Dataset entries
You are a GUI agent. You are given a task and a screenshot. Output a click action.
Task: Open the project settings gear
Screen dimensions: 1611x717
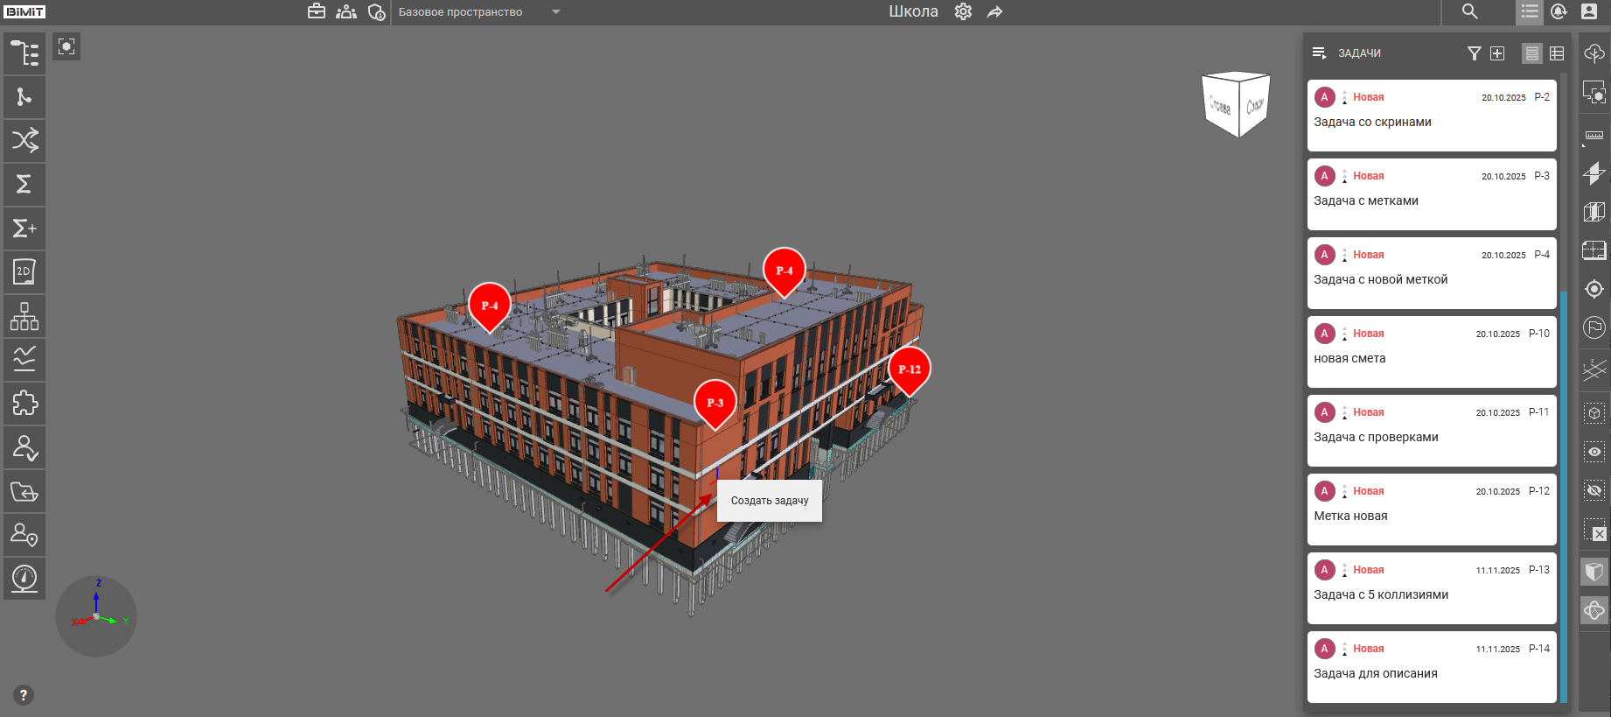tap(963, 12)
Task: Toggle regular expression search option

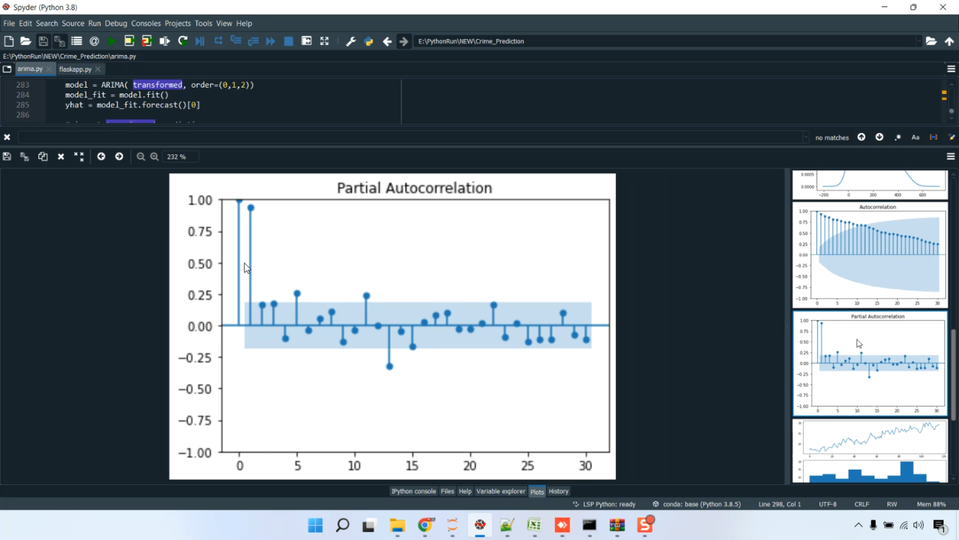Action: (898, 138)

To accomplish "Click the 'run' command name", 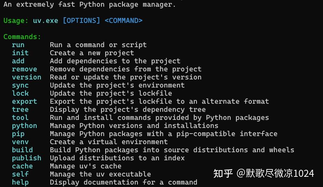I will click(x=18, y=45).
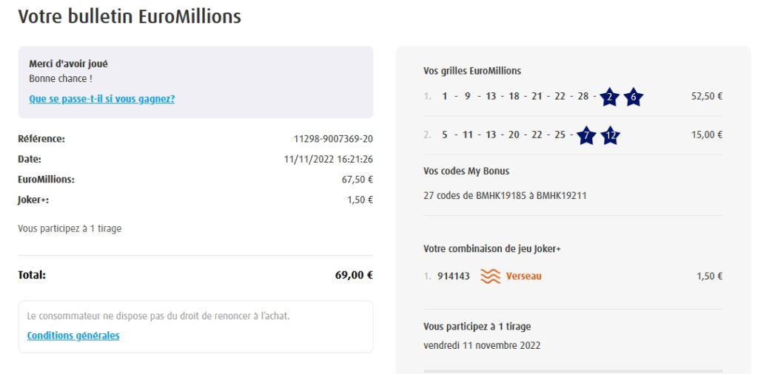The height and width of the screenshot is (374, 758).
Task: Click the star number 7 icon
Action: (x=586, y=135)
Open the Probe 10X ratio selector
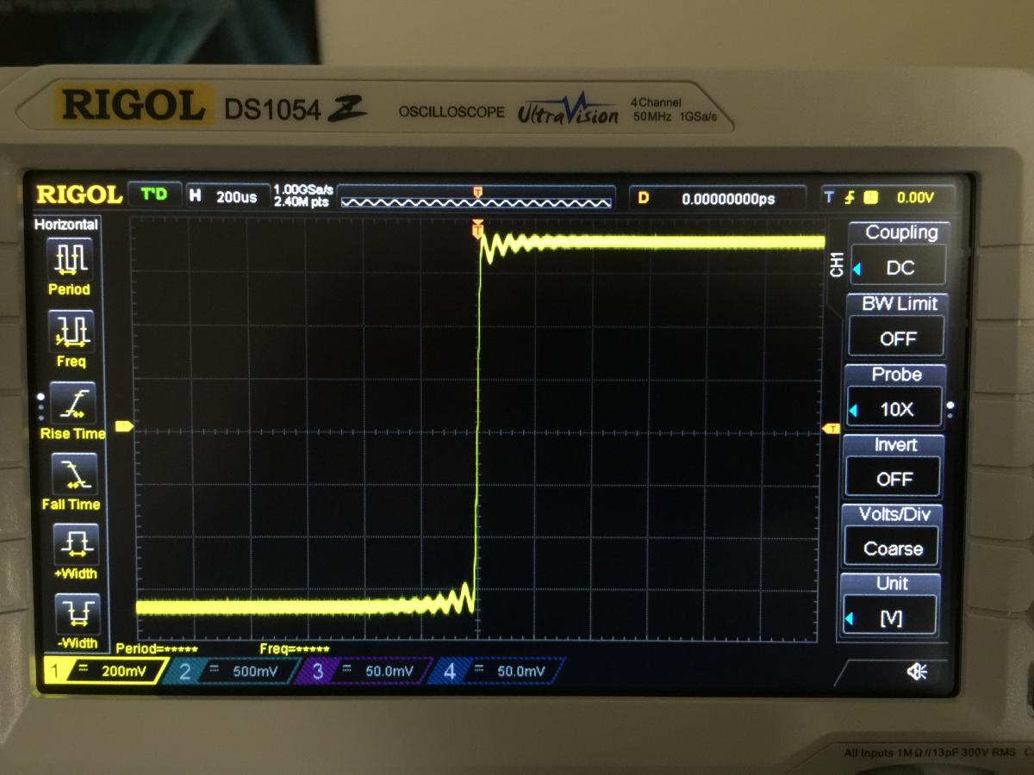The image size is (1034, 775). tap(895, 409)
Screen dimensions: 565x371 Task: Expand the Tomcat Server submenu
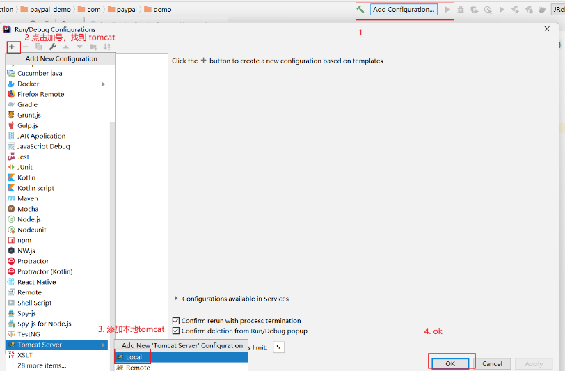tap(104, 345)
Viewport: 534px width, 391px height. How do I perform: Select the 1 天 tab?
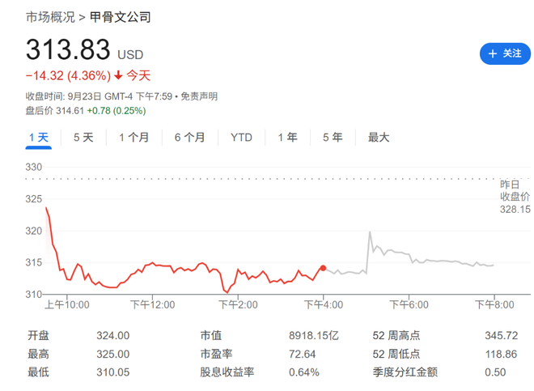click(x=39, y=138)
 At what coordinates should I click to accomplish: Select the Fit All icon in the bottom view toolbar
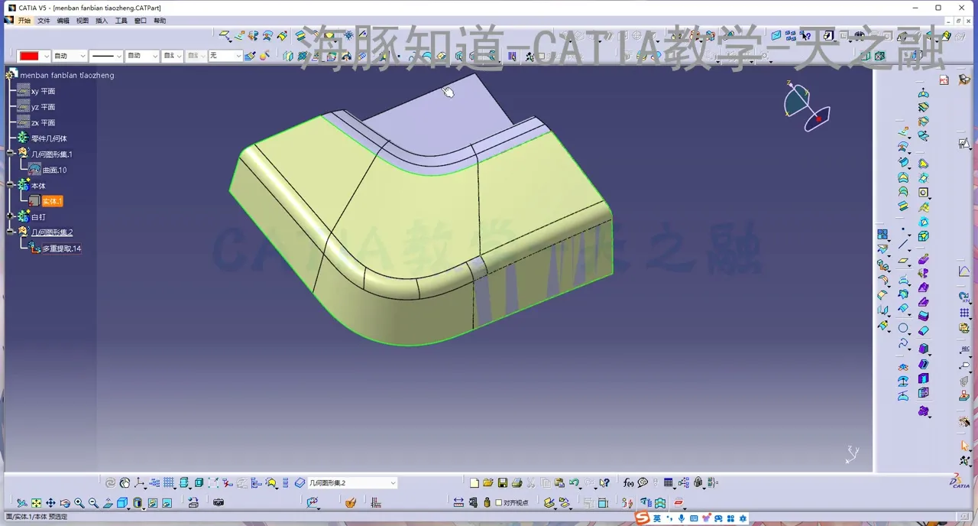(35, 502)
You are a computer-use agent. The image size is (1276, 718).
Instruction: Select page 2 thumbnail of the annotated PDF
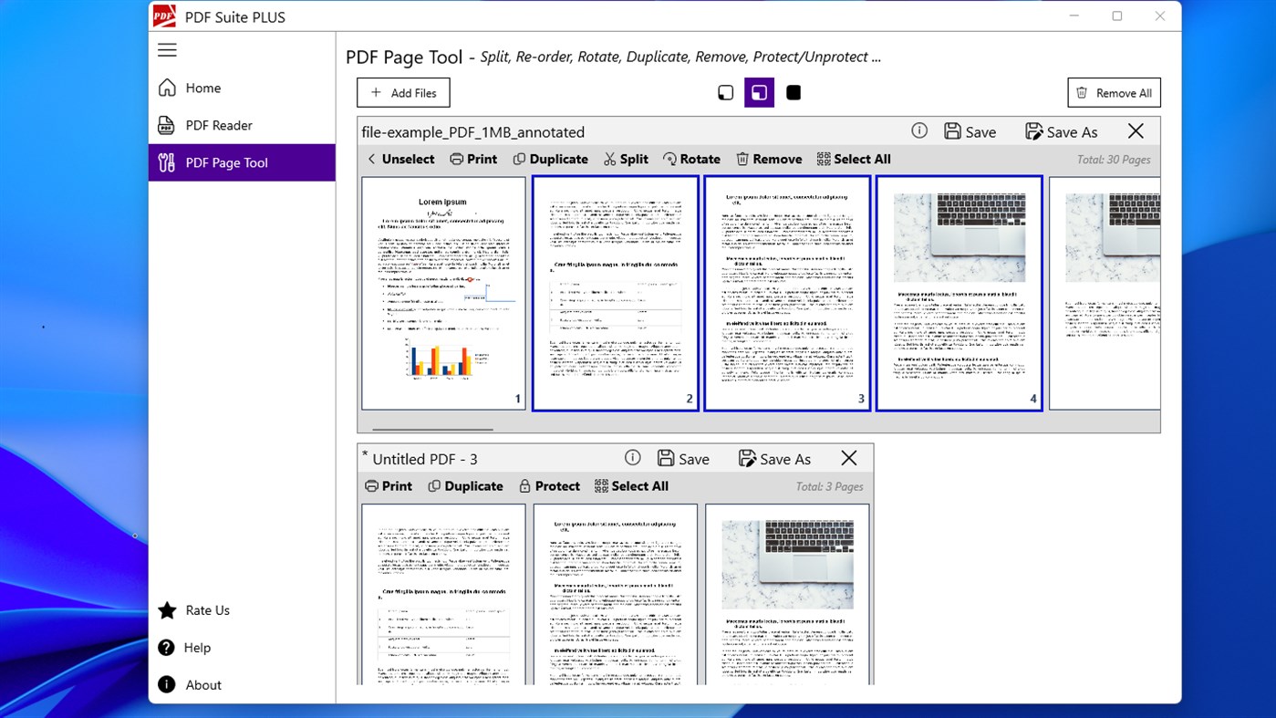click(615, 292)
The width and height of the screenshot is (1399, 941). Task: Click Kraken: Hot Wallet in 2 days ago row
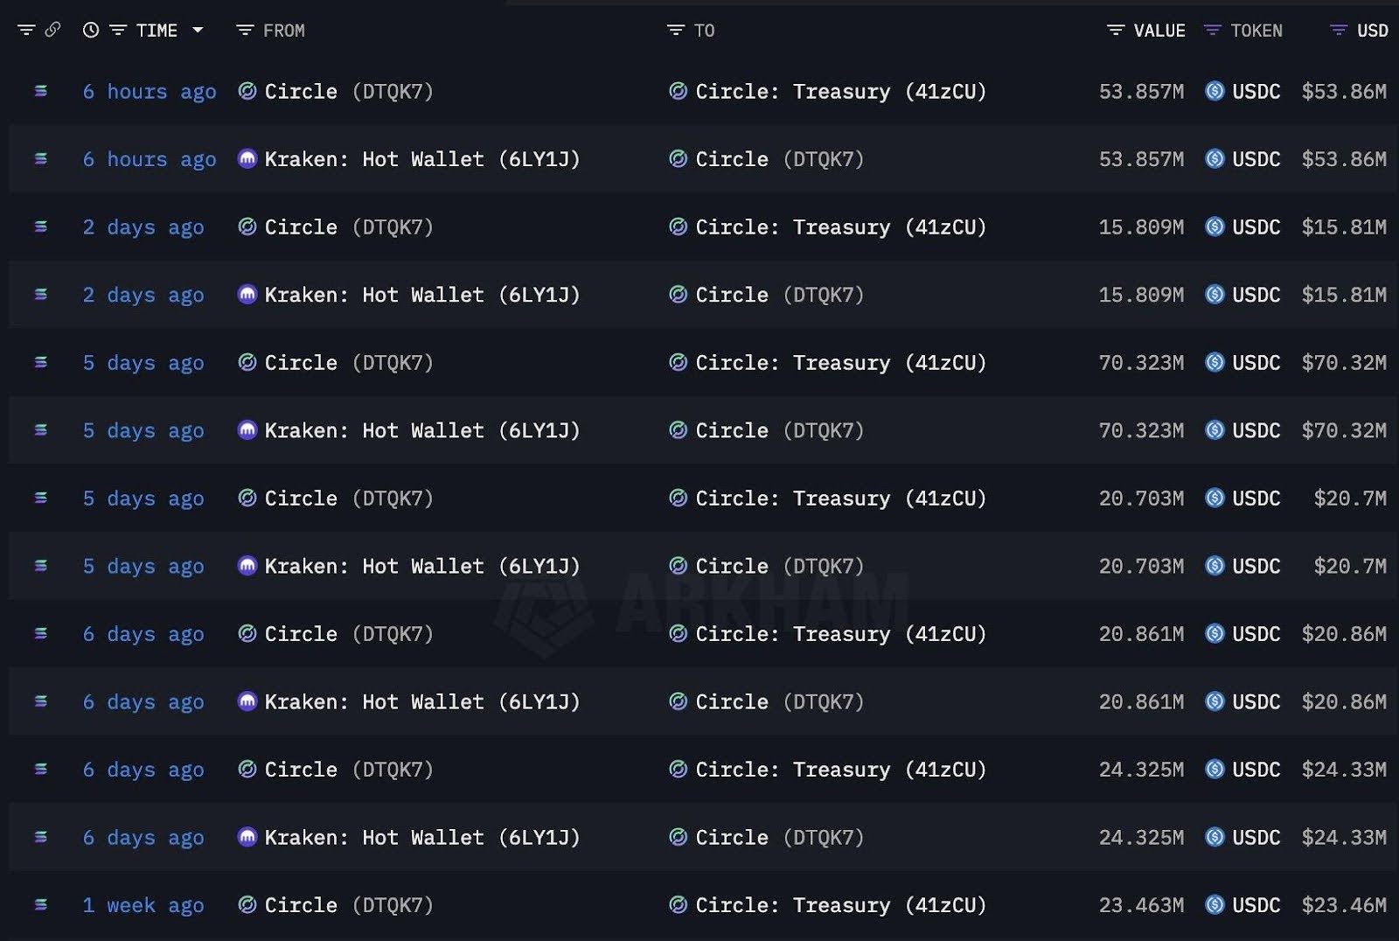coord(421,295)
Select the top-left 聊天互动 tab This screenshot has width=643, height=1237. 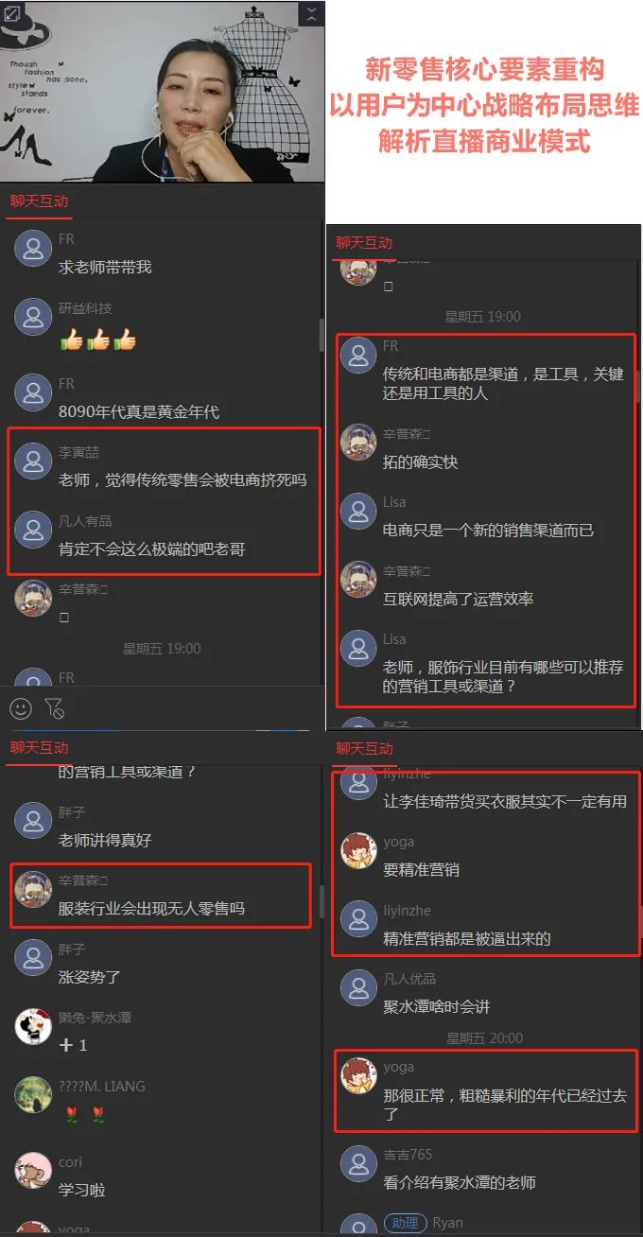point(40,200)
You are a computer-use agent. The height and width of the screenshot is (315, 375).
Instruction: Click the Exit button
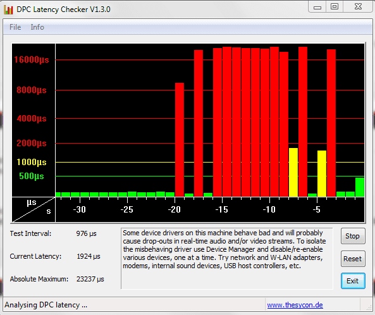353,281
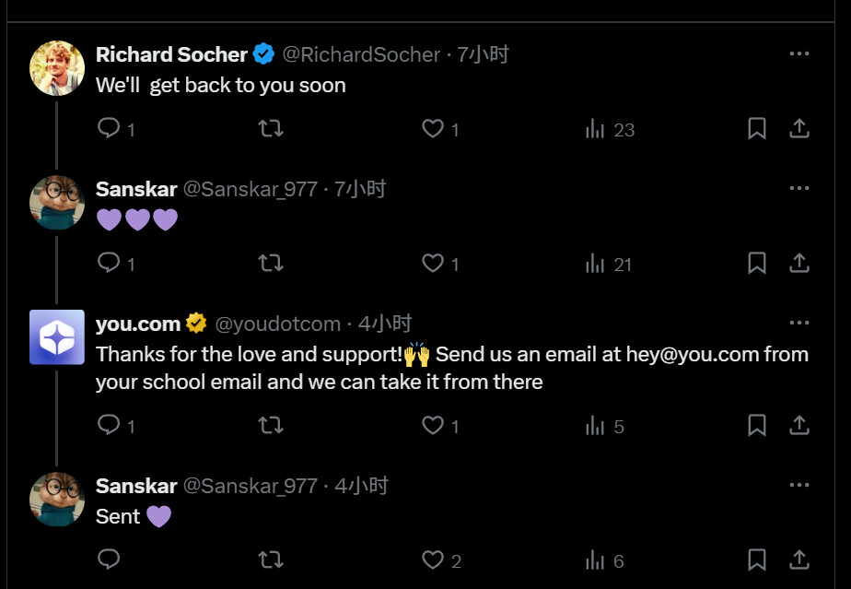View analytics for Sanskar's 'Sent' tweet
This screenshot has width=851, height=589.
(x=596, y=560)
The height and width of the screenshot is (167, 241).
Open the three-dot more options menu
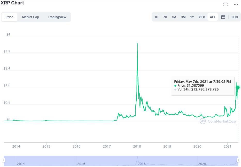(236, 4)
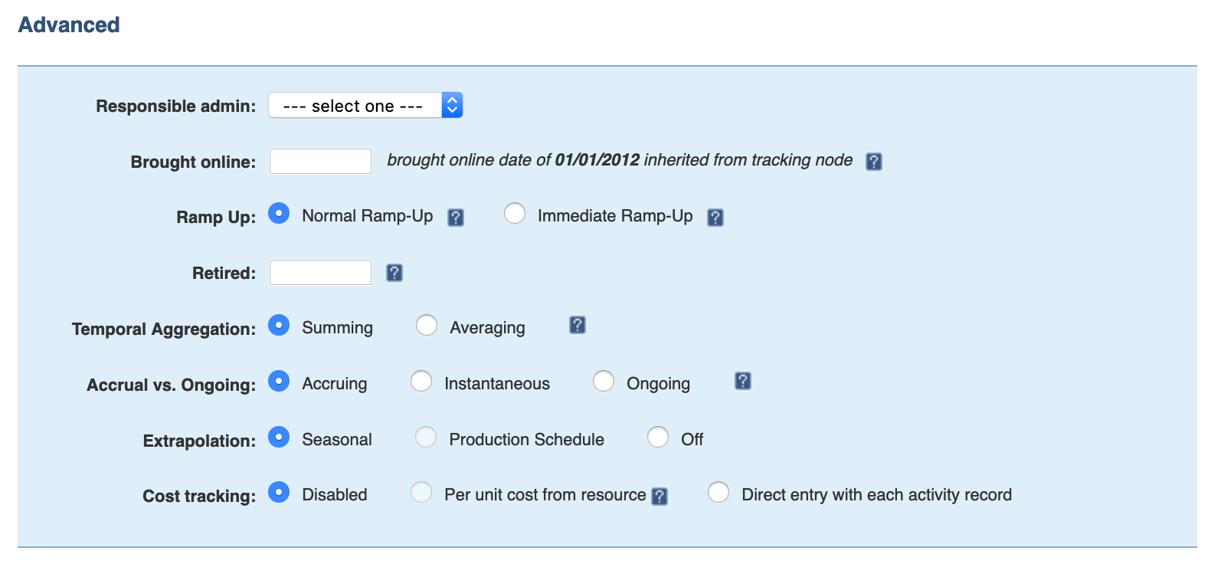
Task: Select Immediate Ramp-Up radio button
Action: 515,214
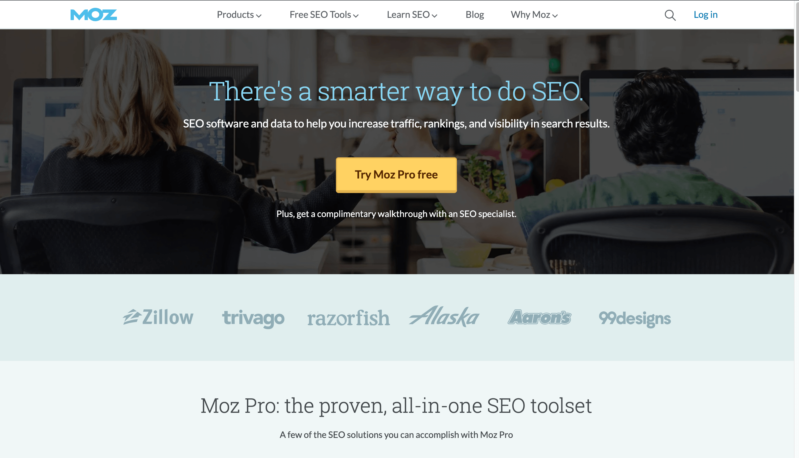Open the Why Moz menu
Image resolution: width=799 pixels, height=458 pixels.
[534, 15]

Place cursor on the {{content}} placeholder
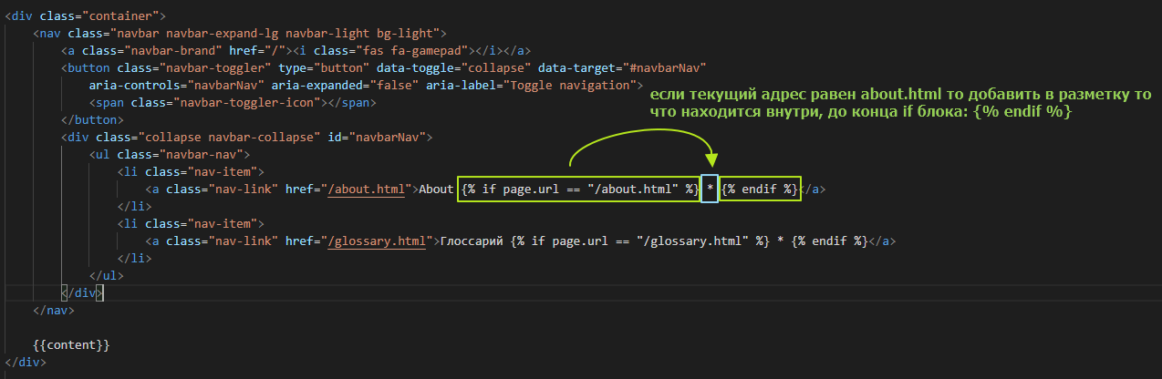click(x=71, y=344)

▶ WORK TO COMPLETE: Reproduce the lines from the line with "The height and width of the screenshot is (167, 241)." through the last line of the entries exactly, including both ends and excluding pictures.

▶ ANSWER TO THE EXERCISE:
The height and width of the screenshot is (167, 241).
Open the three-dot more options menu
(236, 4)
Task: Select Immediate Ramp-Up radio button
Action: 515,214
Open the Why Moz menu
Image resolution: width=799 pixels, height=458 pixels.
[534, 15]

Place cursor on the {{content}} placeholder
click(x=71, y=344)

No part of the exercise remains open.